The Moore School women worked using pencil, paper, an
d a giant analog calculator called a differential analyzer—an onerous tabletop machine based on a design from 1920, which used gears and shafts to provide an analogy to the problem. The analyzer was fairly inaccurate, so the women interspersed its results with their own hard-won hand calculations, smoothing out the differences to create the final firing table. It was an imperfect system: arduous, fallible, and certainly far too slow for such a quickly developing, modern war. Although the computers worked six days a week, in two shifts, they could never keep up with demand. Folks around the Moore School began to entertain other possibilities.

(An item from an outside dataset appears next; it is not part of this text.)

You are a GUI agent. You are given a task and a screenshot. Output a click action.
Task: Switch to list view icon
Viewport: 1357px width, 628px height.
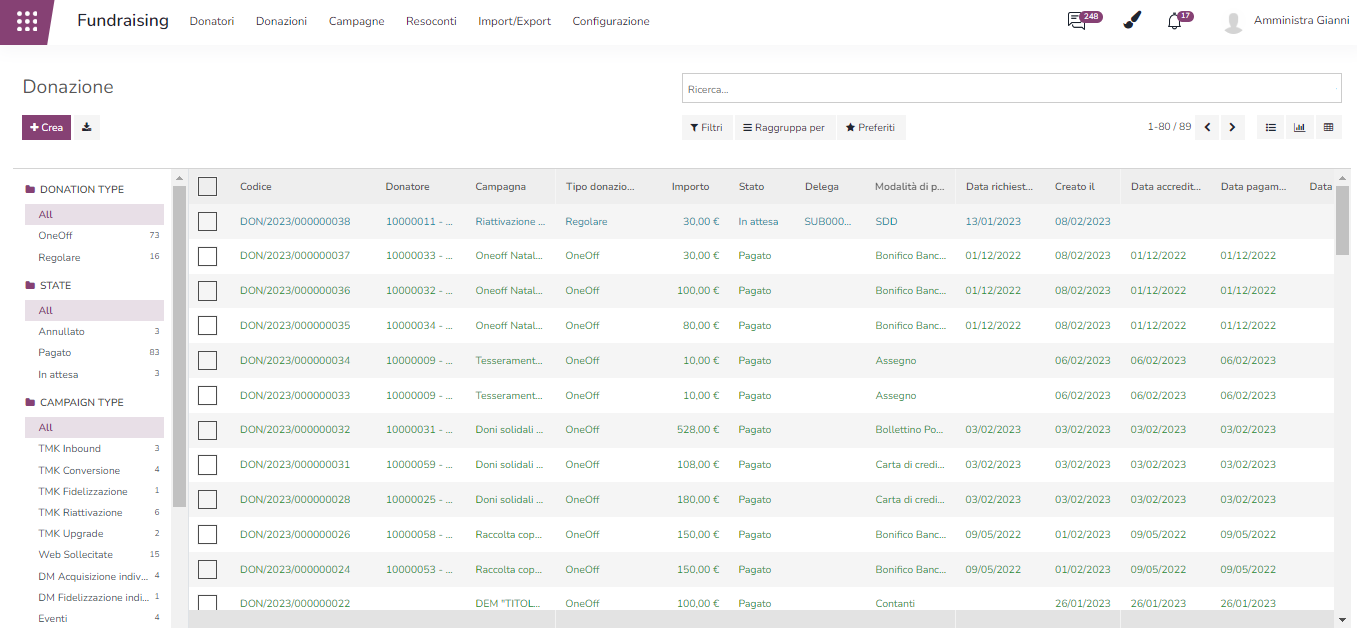coord(1271,127)
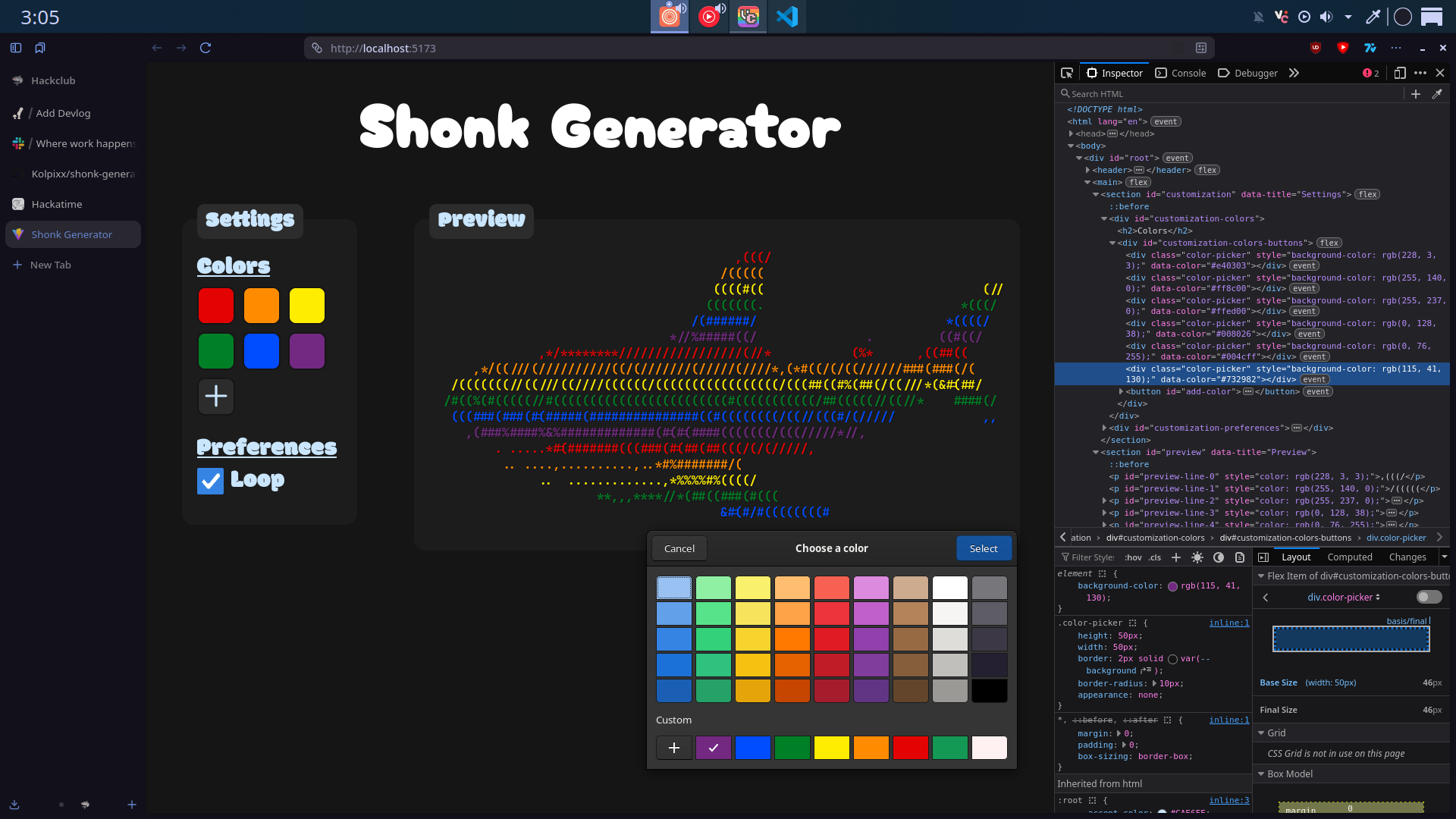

Around this time, in 1941, the army sponsored an intensive, ten-week electrical engineering course at the University of Pennsylvania. Grace Hopper had taught a similar kind of course at Barnard before enlisting: it was tuition-free, geared toward practical applications in defense, and open to anyone with a math or engineering degree. One of the students in the Penn course was a physics professor from nearby Ursinus College named John Mauchly, a genial tinkerer who would, in his later years, sport horn-rimmed glasses and a puckish goatee. While in the class, he began to kick around the idea of a computing machine that used vacuum tubes. He discussed it with the course’s laboratory instructor, J. Presper Eckert, or “Pres.” Pres wasn’t a star student, but he was known around the Moore School as a capable and inventive engineer. He’d shown promise early, bumming around the Philadelphia lab of Philo Farnsworth, the inventor of the television, as a kid; by the time he was an undergraduate, professors consulted him on circuit designs.